━━━ Excerpted data ━━━

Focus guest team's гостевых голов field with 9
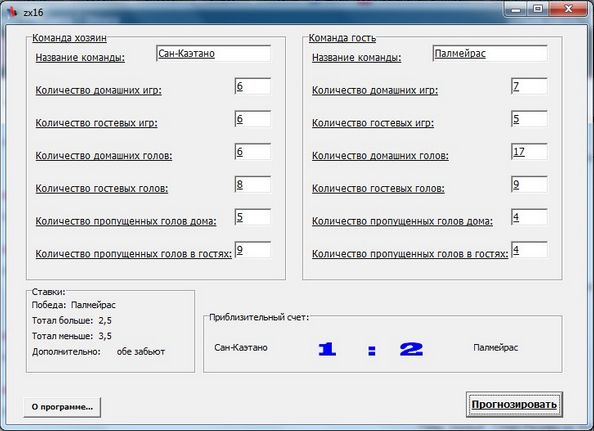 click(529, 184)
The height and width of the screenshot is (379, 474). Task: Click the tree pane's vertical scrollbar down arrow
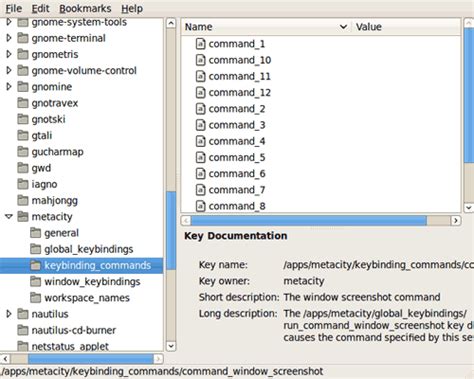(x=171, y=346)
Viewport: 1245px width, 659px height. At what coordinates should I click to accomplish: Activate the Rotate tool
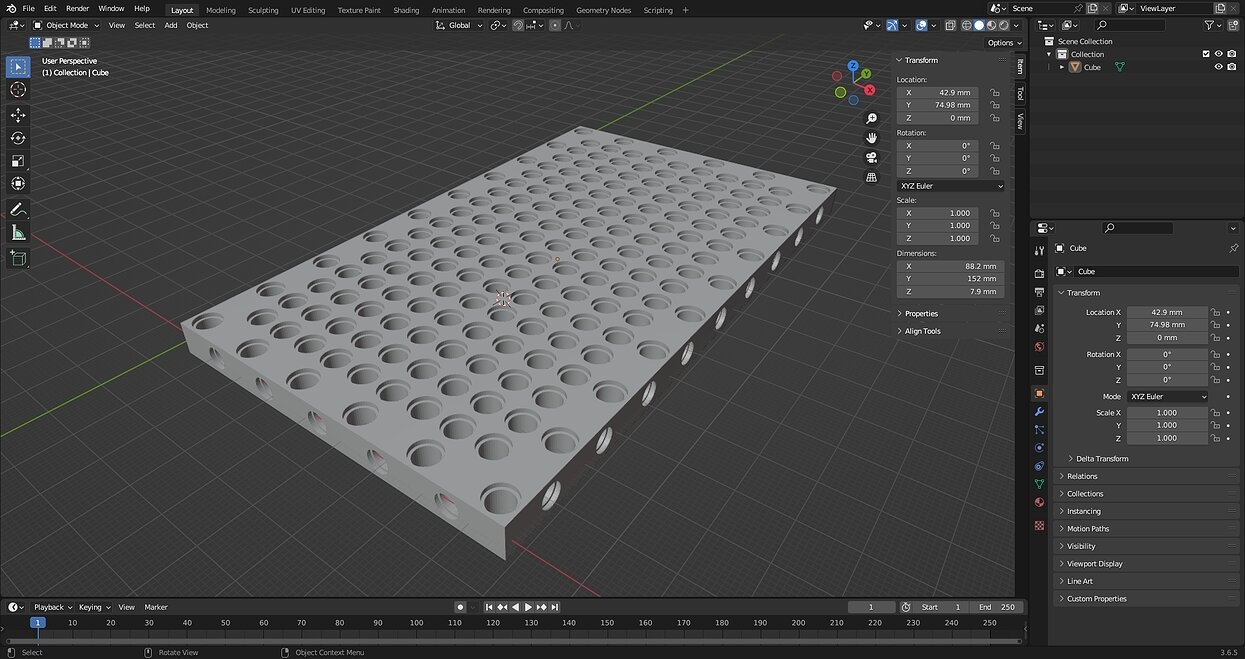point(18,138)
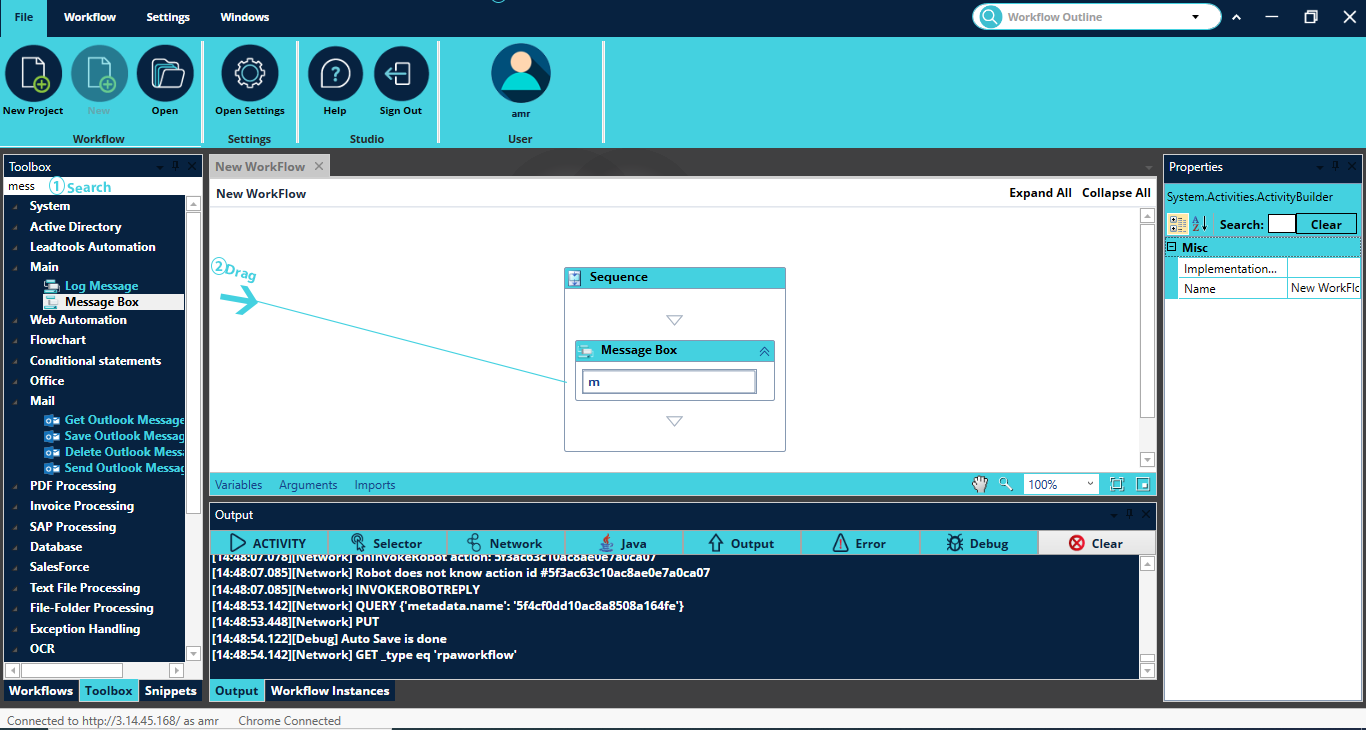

━━━
━━━ Excerpted data ━━━

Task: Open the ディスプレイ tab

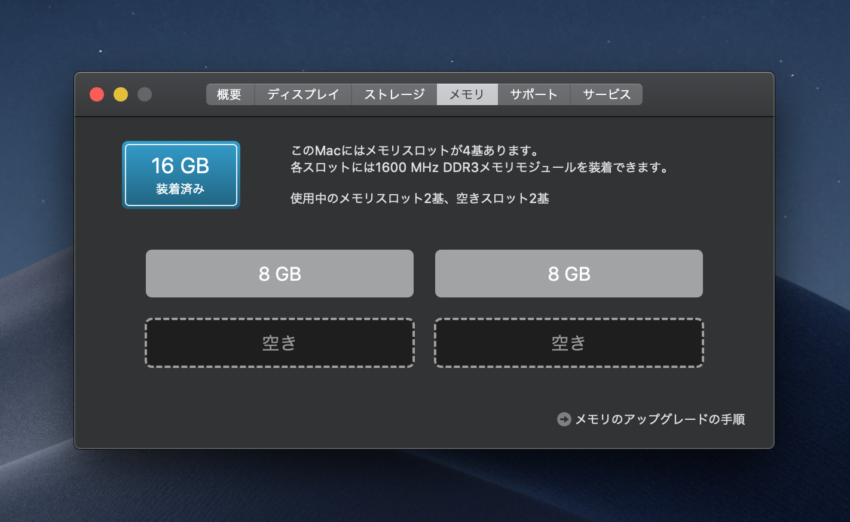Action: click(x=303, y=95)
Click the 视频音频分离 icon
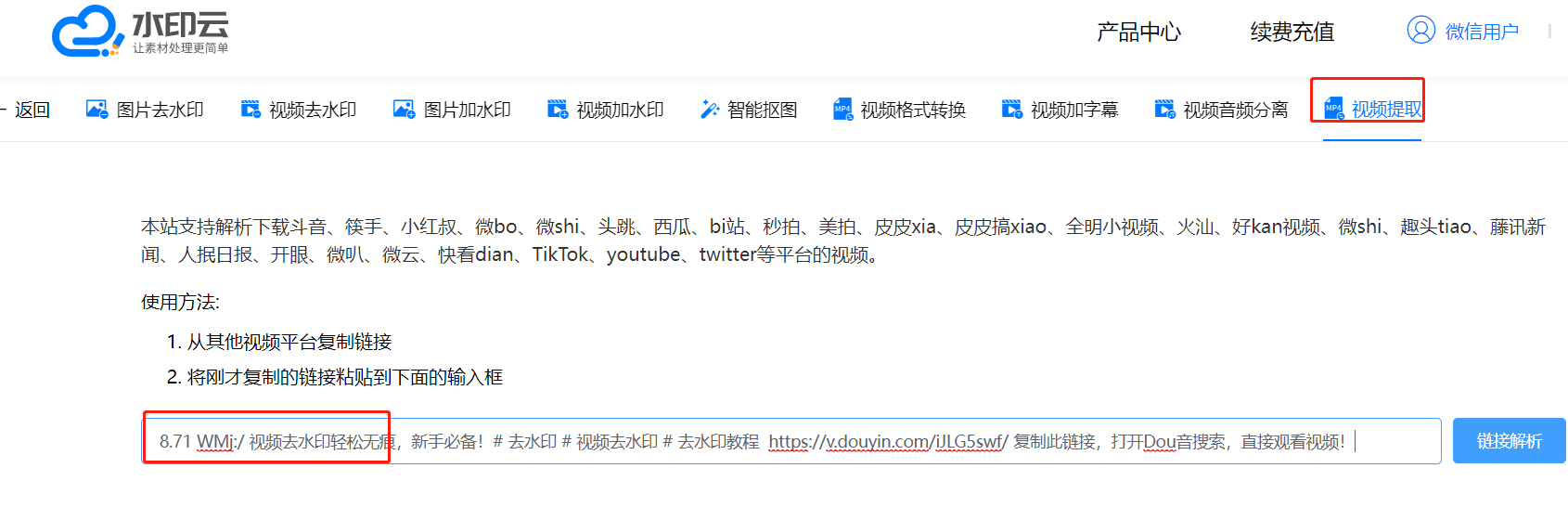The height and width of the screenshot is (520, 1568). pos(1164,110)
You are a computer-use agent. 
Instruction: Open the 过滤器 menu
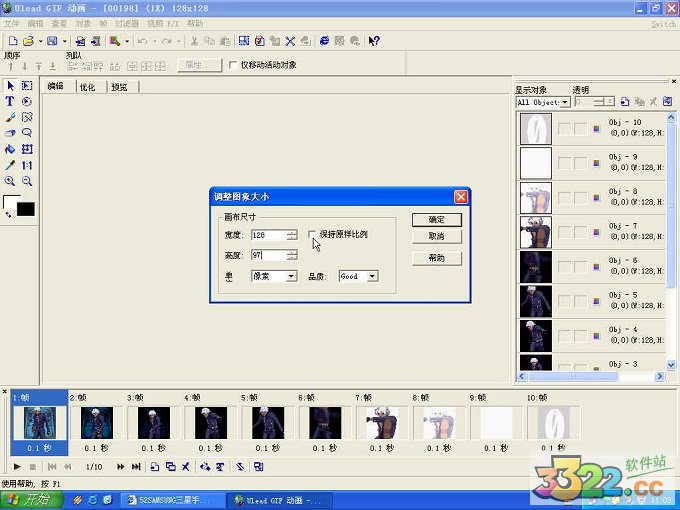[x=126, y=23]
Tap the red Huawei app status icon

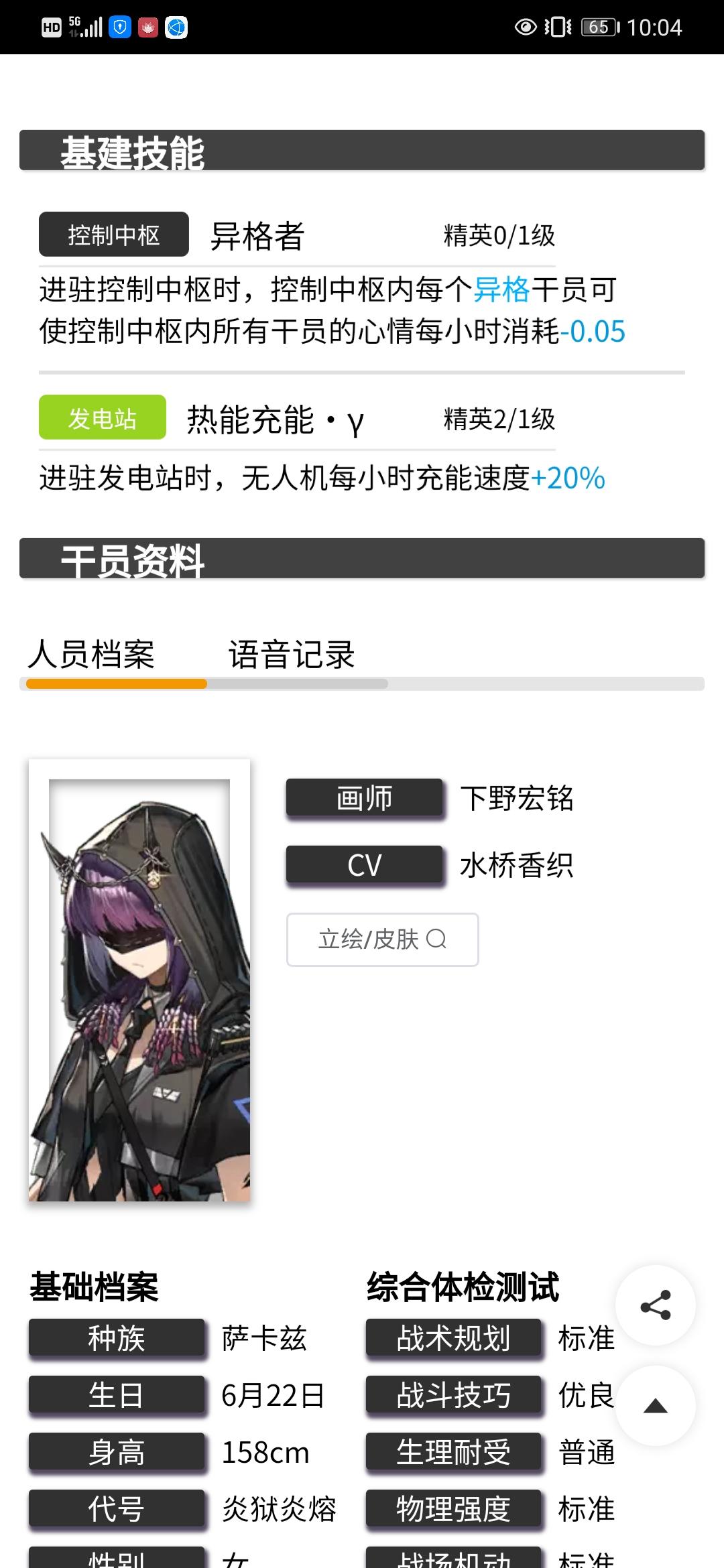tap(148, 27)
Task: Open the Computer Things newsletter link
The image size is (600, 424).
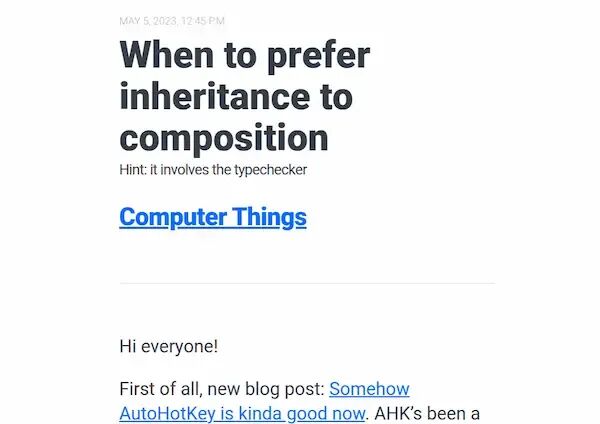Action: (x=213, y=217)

━━━
━━━ Excerpted data ━━━

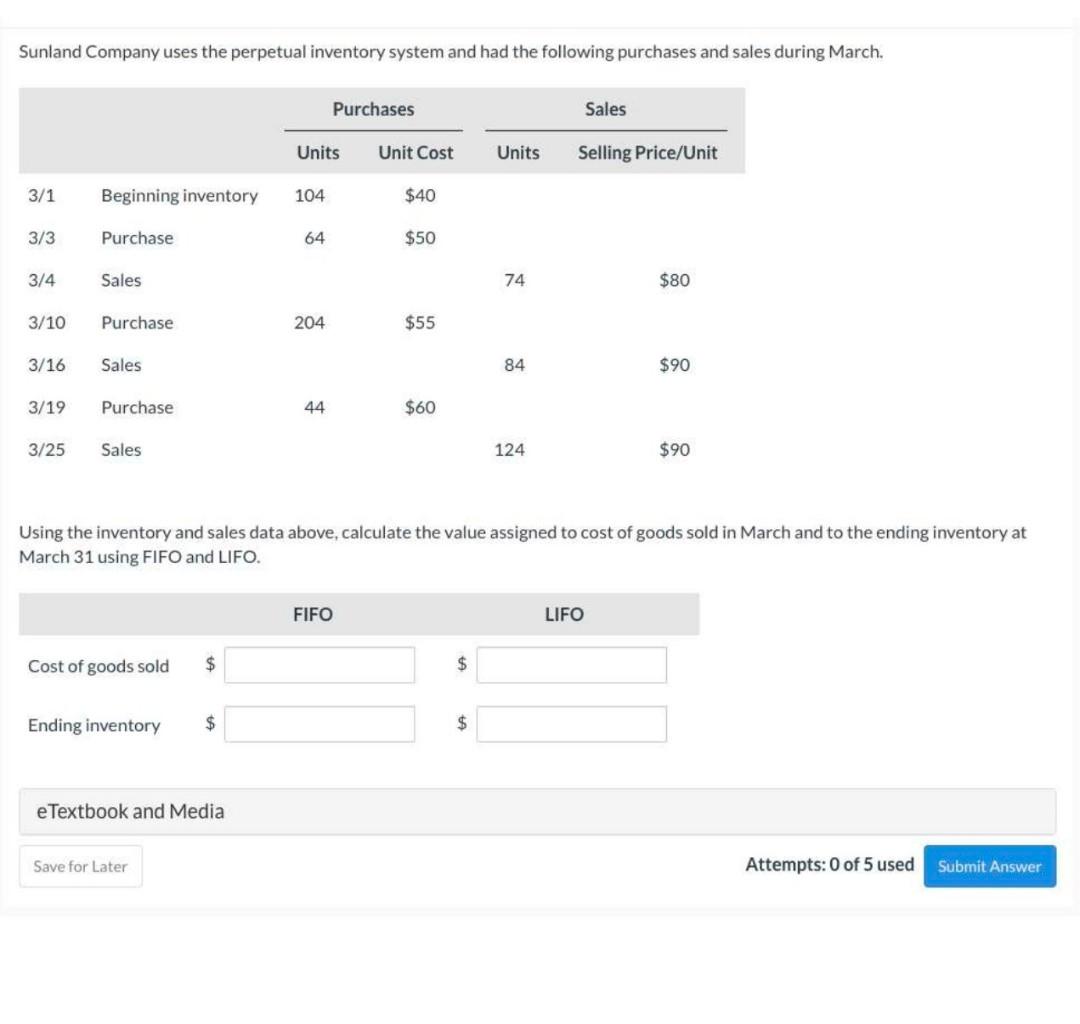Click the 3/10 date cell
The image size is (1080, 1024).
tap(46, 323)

━━━

• _How to complete this task_: Each line above from the one containing "Click the 视频音频分离 icon" through the one containing "Task: Open the Computer" is to be returned verbatim. Nothing else, and no pictures.

• _Completed exercise_:
Click the 视频音频分离 icon
The height and width of the screenshot is (520, 1568). pos(1164,110)
You are a computer-use agent. 
Instruction: Open the 过滤器 menu
[x=126, y=23]
Tap the red Huawei app status icon

tap(148, 27)
Task: Open the Computer Things newsletter link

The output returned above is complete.